▶ _The task_: Only the lines from the one with "This screenshot has height=359, width=240." to the end of the data, both ends included, should be output, exactly as they stand and without pictures.

▶ _Data for processing_:
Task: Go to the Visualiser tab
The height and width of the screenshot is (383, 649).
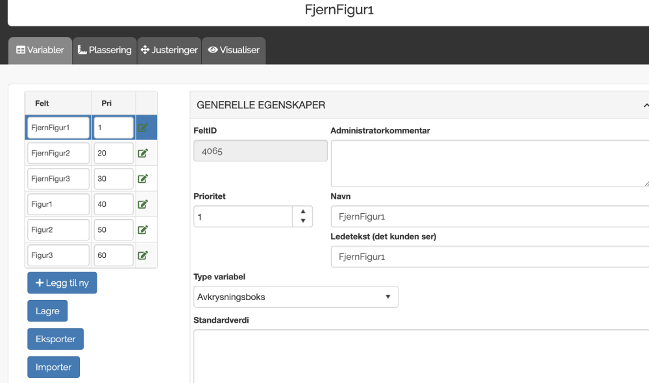Action: [x=234, y=50]
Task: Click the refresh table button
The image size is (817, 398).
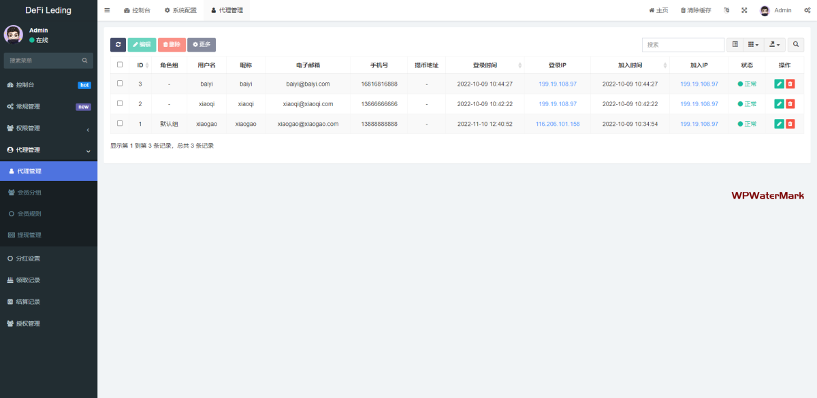Action: pos(118,44)
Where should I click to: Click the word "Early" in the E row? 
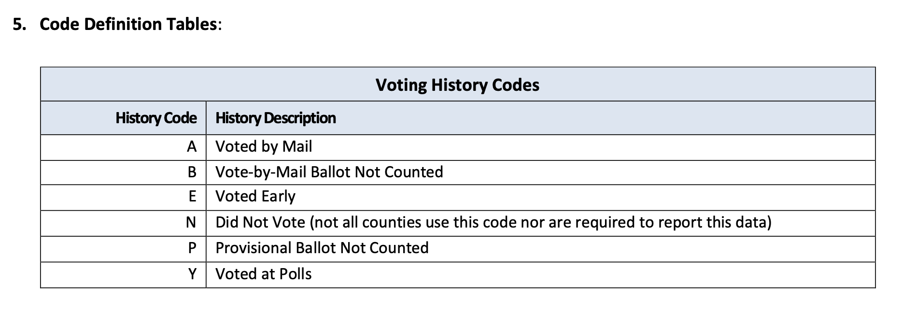(278, 197)
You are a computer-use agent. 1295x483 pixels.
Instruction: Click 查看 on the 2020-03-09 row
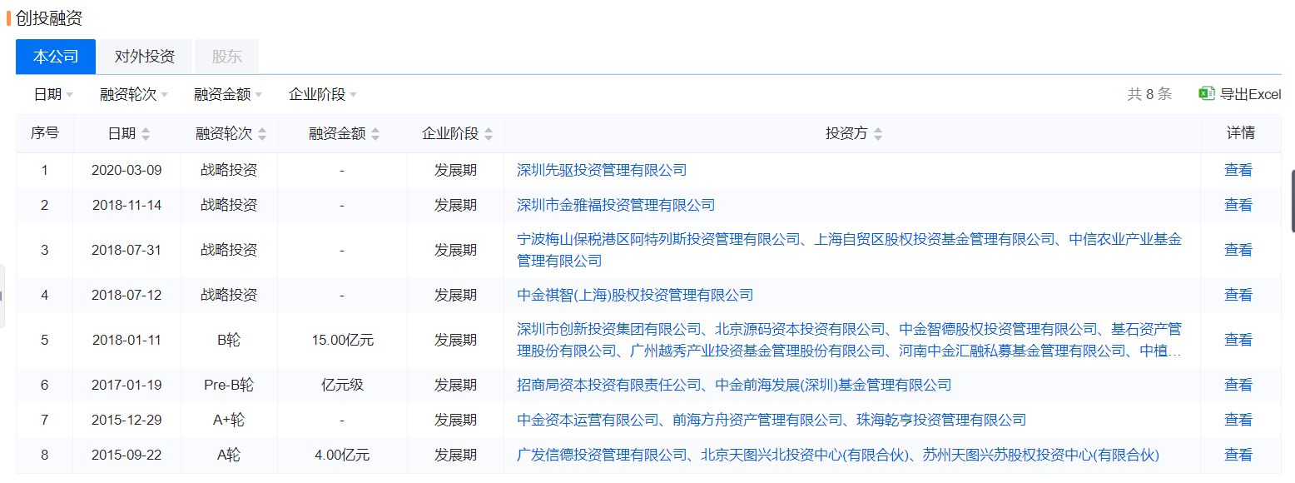1238,170
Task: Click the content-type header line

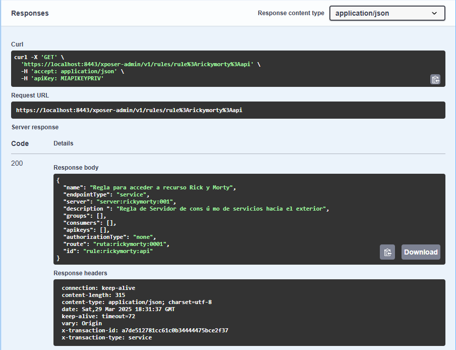Action: pos(136,302)
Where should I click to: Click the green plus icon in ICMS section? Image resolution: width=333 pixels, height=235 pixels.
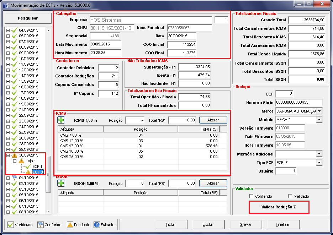pos(62,120)

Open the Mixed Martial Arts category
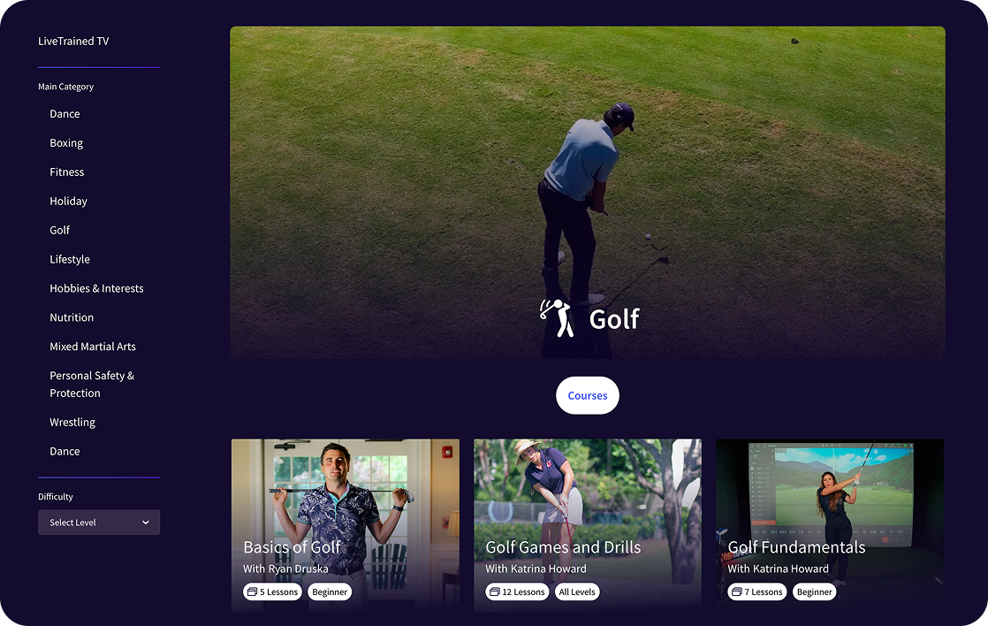[93, 346]
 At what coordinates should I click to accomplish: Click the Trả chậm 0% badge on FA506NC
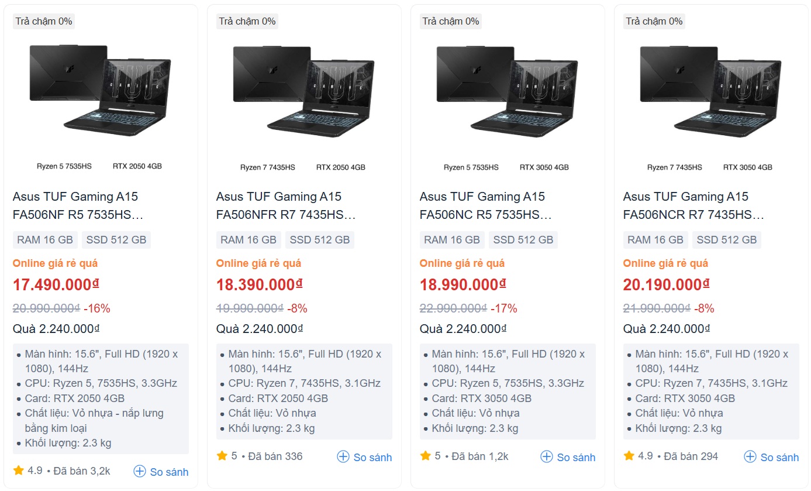(450, 20)
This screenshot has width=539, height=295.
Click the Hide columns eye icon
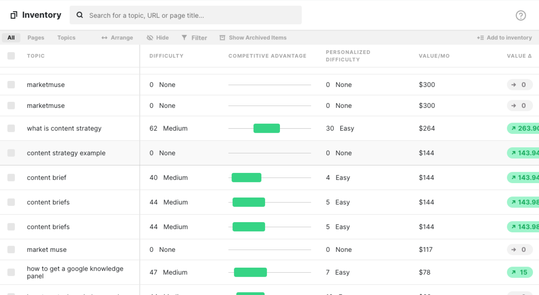(150, 38)
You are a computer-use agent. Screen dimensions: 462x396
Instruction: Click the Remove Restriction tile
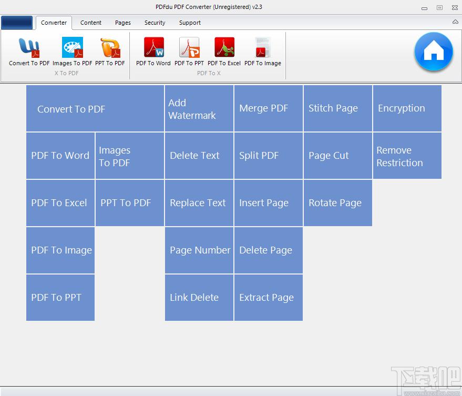[407, 156]
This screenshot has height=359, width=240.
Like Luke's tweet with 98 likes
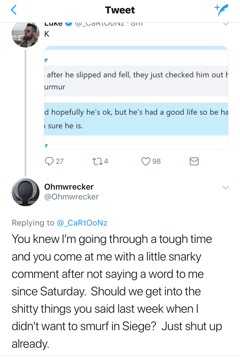pyautogui.click(x=151, y=161)
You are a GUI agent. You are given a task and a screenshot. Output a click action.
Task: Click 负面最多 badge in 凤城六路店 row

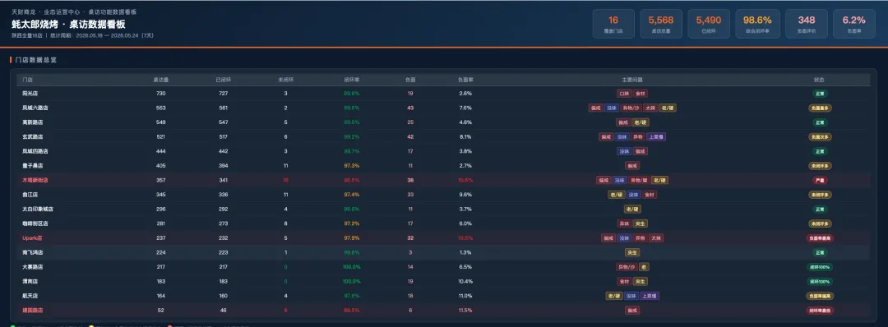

▶ _Solution below_:
This screenshot has height=359, width=240.
Like Luke's tweet with 98 likes
pyautogui.click(x=151, y=161)
You are a GUI agent. You are given a task and a screenshot. Output a click action.
Task: Click 负面最多 badge in 凤城六路店 row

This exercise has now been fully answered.